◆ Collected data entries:

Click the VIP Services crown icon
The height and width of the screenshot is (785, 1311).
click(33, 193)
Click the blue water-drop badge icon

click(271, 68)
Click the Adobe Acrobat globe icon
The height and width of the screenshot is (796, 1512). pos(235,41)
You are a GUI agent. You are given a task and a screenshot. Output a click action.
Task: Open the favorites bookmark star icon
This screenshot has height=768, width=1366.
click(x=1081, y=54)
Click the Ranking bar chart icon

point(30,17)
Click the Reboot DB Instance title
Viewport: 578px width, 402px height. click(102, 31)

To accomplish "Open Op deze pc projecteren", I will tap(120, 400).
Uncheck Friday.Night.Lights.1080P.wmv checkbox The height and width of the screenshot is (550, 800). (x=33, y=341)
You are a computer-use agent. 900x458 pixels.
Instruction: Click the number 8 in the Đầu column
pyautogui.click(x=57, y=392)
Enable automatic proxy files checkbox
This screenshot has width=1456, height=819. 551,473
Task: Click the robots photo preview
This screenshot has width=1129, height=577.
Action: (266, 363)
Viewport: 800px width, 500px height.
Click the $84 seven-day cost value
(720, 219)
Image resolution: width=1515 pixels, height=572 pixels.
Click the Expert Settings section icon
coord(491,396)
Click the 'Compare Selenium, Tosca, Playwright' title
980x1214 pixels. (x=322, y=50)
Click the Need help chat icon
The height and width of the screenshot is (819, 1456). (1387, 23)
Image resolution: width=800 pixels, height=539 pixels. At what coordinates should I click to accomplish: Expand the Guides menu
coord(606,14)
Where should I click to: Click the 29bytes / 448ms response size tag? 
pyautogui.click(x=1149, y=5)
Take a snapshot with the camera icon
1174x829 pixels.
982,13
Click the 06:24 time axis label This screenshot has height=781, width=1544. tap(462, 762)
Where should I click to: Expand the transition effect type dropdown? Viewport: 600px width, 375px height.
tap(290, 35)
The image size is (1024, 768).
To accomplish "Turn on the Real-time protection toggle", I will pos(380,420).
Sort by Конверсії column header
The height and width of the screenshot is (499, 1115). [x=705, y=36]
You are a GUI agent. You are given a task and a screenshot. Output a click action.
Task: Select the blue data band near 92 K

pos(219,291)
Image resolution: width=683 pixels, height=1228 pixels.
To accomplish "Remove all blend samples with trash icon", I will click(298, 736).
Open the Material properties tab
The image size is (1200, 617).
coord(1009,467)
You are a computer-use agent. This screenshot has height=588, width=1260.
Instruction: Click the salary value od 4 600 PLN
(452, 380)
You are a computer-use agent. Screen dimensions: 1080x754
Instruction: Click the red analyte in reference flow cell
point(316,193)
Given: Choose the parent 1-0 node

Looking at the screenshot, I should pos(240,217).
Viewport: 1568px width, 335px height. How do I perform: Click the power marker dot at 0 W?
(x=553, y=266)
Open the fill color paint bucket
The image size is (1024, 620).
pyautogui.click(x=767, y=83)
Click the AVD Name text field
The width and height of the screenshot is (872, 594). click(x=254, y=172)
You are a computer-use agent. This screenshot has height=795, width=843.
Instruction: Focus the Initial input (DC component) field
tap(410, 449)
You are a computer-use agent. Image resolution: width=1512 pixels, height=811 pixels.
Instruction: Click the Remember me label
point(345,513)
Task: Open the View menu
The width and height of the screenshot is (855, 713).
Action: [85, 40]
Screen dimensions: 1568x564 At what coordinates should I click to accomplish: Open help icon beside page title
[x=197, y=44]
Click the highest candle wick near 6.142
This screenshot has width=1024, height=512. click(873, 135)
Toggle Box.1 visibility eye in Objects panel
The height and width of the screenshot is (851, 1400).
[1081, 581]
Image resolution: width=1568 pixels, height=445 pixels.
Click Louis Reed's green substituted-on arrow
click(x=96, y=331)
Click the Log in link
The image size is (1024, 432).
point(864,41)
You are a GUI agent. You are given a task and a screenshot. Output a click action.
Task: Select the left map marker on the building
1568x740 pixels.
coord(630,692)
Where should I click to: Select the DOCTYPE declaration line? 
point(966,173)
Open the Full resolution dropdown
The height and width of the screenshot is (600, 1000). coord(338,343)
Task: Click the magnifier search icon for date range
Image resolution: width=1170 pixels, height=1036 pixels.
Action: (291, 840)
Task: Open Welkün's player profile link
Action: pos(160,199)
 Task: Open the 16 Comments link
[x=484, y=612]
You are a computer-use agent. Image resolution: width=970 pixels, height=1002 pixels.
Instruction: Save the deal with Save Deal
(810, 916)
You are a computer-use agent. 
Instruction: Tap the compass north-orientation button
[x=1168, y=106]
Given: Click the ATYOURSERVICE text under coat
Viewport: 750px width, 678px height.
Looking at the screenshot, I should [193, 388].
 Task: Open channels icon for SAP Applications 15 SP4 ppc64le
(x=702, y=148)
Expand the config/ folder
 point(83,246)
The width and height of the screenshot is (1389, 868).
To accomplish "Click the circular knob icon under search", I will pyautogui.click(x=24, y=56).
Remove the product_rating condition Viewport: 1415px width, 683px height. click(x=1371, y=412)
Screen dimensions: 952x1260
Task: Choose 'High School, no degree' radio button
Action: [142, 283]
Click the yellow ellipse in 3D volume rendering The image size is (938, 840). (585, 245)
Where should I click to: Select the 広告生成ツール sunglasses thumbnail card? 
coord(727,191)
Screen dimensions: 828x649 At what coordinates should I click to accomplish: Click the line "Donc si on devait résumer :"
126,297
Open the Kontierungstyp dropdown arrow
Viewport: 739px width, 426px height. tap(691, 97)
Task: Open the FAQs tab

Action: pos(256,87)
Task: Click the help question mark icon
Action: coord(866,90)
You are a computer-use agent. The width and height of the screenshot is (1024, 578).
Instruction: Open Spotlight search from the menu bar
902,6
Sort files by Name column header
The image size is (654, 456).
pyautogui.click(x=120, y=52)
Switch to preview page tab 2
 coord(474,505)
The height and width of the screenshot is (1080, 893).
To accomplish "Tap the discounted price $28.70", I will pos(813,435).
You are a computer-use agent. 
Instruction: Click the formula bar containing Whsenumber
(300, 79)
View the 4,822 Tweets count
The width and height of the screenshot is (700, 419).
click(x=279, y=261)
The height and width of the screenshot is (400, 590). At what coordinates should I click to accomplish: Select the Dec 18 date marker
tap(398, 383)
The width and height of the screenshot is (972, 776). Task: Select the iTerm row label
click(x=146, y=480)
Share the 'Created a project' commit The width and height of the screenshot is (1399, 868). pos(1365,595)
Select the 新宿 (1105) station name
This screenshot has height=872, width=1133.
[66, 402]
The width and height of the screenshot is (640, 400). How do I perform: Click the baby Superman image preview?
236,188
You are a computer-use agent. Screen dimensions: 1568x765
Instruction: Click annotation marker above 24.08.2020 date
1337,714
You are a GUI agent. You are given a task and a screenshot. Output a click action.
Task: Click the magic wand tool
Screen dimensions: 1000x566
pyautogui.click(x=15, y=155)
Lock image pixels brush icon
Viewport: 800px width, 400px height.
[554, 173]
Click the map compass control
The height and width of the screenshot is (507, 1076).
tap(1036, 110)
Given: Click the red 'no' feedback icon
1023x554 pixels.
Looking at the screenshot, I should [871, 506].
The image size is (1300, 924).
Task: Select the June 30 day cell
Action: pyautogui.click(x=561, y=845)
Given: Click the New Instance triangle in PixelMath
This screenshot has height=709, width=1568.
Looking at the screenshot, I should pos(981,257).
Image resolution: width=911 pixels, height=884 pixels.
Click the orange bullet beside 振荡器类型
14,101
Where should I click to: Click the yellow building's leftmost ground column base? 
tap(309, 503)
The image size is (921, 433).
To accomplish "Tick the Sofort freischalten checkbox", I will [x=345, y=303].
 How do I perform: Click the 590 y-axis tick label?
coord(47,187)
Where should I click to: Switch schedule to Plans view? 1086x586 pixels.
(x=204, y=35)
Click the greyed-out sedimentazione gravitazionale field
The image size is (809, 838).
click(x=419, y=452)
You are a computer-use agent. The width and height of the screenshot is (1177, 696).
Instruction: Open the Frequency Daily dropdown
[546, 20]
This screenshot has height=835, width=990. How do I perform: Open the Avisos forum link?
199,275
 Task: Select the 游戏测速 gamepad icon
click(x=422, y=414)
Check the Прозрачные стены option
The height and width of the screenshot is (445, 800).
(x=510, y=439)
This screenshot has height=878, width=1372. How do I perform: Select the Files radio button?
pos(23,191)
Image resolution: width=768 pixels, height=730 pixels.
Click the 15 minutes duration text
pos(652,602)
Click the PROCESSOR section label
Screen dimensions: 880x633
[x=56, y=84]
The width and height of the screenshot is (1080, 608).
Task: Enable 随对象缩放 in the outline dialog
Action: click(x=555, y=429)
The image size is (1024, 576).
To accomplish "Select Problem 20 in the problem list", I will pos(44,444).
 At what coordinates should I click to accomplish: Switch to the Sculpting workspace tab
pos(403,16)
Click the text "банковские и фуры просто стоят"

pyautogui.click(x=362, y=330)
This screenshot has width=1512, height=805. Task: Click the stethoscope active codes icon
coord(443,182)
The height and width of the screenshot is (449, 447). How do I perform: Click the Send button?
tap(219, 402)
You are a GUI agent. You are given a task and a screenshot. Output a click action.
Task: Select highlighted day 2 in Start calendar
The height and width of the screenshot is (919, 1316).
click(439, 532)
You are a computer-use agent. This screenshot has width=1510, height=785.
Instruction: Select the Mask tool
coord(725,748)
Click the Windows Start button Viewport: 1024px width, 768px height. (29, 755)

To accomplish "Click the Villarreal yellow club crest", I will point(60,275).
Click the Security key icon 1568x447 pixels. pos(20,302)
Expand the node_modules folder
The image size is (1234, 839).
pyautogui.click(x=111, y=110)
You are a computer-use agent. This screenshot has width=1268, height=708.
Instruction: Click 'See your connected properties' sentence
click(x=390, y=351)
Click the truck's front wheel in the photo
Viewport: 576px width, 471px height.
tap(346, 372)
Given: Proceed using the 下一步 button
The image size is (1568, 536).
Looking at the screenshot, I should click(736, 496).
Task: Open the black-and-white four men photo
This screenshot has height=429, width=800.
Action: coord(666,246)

◆ WHAT IS NEEDED:
All lines of the entries above where "Start" turns up should be reported.

◆ OUTPUT BELOW:
Task: Select highlighted day 2 in Start calendar
Click the Windows Start button Viewport: 1024px width, 768px height. (29, 755)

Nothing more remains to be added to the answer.